On some Sundays, cooking beats football

On a Sunday in which my favorite pro football team was not scheduled to embarrass itself on television, my good friend Bill asked how I planned to spend that afternoon.

“I’m going to cook,” I said.

“You COOK?” he replied in the same tone he might have used if I’d said I was going to spend the afternoon crocheting doilies. Not only did his reaction surprise me, it seemed a bit sexist. Some of the world’s best cooks have been men: Wolfgang Puck. Paul Prudhomme. Chef Boyardee.

Besides, I enjoy it. I like the grocery shopping, the slicing, the dicing and the stirring. And, if all goes well, the eating.

I don’t bake or prepare any food that requires precise measurements, extensive recipe-reading, or mistakes that can’t be corrected by adding more salt. Unless, of course, the mistake is that I added too much salt, in which case I can add more water. I avoid recipes that involve cream of mushroom soup, although I’m not a fanatic about that.

My repertoire is limited to manly foods that start with meat and have lots of garlic, but no known health benefits. One of my favorites is a chicken and dumplings recipe I created. I could eat my chicken and dumplings leftovers four or five days in a row, which probably is a good thing, because nobody else in my family will touch the stuff.

My wife has mixed feelings about me cooking. On the one hand, she’s happy she doesn’t have to do it.
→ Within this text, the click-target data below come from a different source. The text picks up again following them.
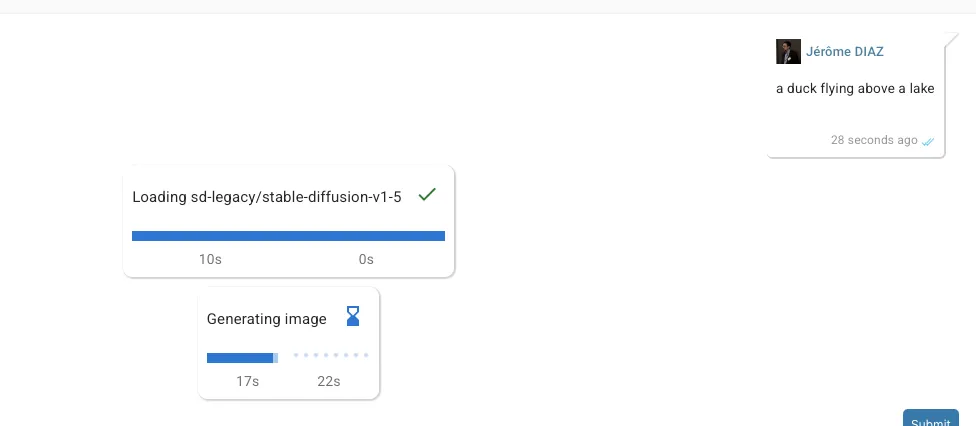Click the 10s elapsed time under Loading bar

click(210, 260)
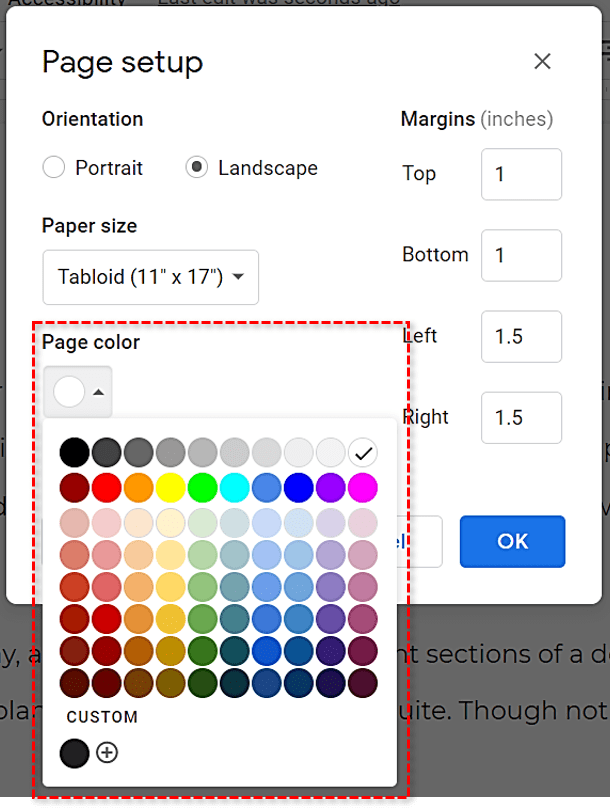Pick the dark custom color swatch
This screenshot has height=811, width=610.
(74, 753)
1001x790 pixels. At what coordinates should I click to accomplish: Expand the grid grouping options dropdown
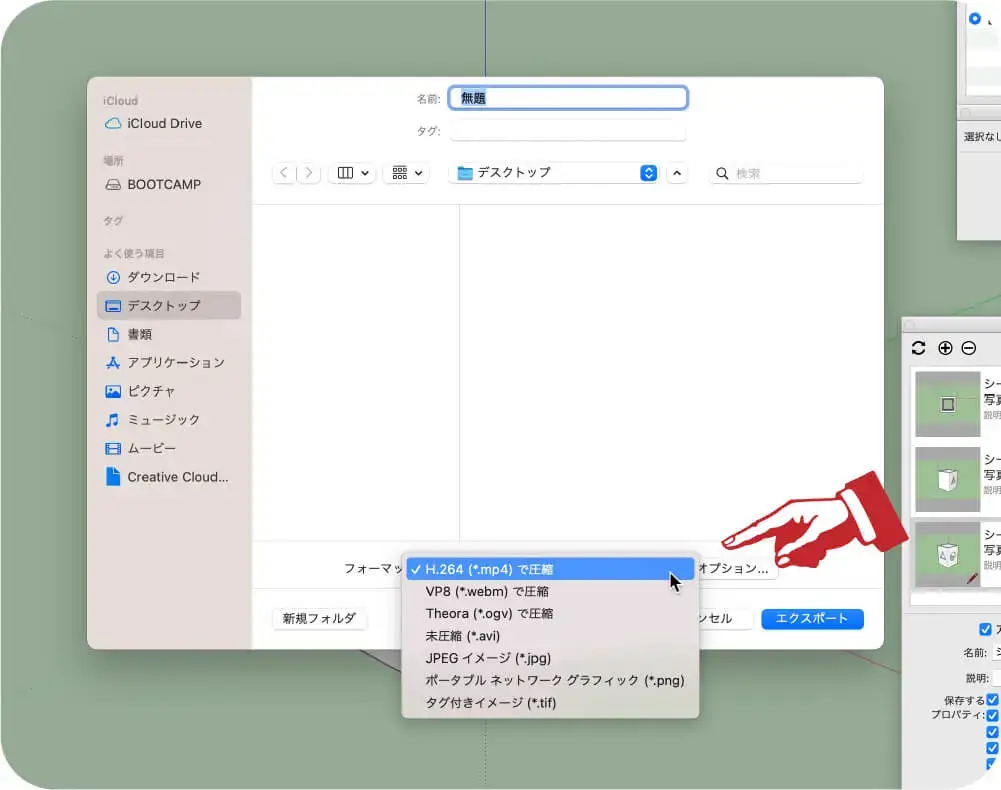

On the other hand, she’s not so happy about she calls the “mess” I make, which she defines as anything more than a drop of olive oil left on the stove or two tomato seeds on the countertop. If there were a Nobel Prize for spotless kitchens, my wife would win it every year. I do my best to clean up after myself, but I don’t seem to be getting the hang of it. Apparently it has something to do with using cloths and towels that have been washed more than once a month.

Admittedly, not everything I cook turns out perfectly. Recently, for instance, I tried to prepare scalloped potatoes like my mom used to make. They probably would have been great if they hadn’t sort of erupted out of the pan, sending billows of gray smoke into the kitchen and creating a thick layer of black crust on the bottom of the oven. The good news is that the crust probably isn’t anything that can’t be removed with a moderately powered jackhammer.

And cleaning the oven probably will be a lot more fun than watching my favorite pro football team.